--- Exercise description ---
Output exactly the lines below, starting with the line that has "Given: Download transfers" and going on through the line that has "Screen dimensions: 665x499", both included, and no other lines.

*** Given information ***

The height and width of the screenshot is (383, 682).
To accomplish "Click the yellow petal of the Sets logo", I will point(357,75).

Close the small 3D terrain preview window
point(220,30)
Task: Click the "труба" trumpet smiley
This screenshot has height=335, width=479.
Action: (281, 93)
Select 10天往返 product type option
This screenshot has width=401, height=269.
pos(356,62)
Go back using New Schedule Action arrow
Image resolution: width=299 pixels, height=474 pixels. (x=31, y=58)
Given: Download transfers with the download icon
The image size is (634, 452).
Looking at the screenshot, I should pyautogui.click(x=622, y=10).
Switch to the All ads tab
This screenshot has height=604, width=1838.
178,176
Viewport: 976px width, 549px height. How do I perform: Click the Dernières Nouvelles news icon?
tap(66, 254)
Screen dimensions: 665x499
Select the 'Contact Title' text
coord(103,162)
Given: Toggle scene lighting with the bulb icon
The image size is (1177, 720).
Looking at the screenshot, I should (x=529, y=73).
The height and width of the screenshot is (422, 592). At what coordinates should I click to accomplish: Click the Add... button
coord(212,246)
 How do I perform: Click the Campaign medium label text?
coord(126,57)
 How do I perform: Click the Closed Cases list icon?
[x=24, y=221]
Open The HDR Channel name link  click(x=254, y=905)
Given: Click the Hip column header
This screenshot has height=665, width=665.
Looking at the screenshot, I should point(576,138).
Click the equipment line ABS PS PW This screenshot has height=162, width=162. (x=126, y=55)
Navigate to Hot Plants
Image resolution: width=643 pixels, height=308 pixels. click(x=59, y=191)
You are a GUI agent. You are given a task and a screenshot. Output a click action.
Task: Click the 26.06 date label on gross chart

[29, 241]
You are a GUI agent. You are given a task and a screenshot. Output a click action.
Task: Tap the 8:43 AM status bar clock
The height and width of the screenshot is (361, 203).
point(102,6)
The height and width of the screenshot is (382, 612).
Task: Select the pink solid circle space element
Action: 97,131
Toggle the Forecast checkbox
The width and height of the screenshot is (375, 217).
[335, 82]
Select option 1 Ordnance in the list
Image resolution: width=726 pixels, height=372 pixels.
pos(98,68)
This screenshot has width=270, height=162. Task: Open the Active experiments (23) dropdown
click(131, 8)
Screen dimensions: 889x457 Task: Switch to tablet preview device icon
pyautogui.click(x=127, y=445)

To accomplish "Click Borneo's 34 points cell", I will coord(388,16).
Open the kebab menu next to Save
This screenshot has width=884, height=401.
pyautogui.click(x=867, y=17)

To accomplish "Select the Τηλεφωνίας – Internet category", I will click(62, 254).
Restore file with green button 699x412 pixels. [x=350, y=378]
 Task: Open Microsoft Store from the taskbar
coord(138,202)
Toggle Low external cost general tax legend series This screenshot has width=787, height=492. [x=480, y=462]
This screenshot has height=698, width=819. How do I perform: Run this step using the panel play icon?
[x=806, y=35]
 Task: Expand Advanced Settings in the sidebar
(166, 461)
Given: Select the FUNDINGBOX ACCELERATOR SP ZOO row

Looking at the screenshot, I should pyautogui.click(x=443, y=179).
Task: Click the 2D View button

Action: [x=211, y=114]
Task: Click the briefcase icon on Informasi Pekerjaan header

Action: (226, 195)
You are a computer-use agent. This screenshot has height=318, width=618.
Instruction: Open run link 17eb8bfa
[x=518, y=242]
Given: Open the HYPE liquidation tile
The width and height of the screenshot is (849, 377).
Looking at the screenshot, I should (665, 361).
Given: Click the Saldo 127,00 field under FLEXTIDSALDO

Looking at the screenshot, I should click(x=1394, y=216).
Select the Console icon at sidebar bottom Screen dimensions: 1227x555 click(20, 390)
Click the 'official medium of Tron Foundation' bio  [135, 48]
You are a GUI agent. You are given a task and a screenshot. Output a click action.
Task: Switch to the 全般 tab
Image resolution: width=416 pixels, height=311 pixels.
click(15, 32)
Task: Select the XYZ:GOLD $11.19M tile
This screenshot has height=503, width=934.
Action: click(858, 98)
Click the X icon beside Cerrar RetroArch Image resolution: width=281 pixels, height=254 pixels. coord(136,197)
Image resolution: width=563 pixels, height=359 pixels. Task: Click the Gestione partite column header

*** End of Given information ***

--- Result of the exercise ---
Given: Download transfers with the download icon
The image size is (634, 452).
Looking at the screenshot, I should pyautogui.click(x=622, y=10).
Switch to the All ads tab
This screenshot has height=604, width=1838.
178,176
Viewport: 976px width, 549px height. How do I perform: Click the Dernières Nouvelles news icon?
tap(66, 254)
Screen dimensions: 665x499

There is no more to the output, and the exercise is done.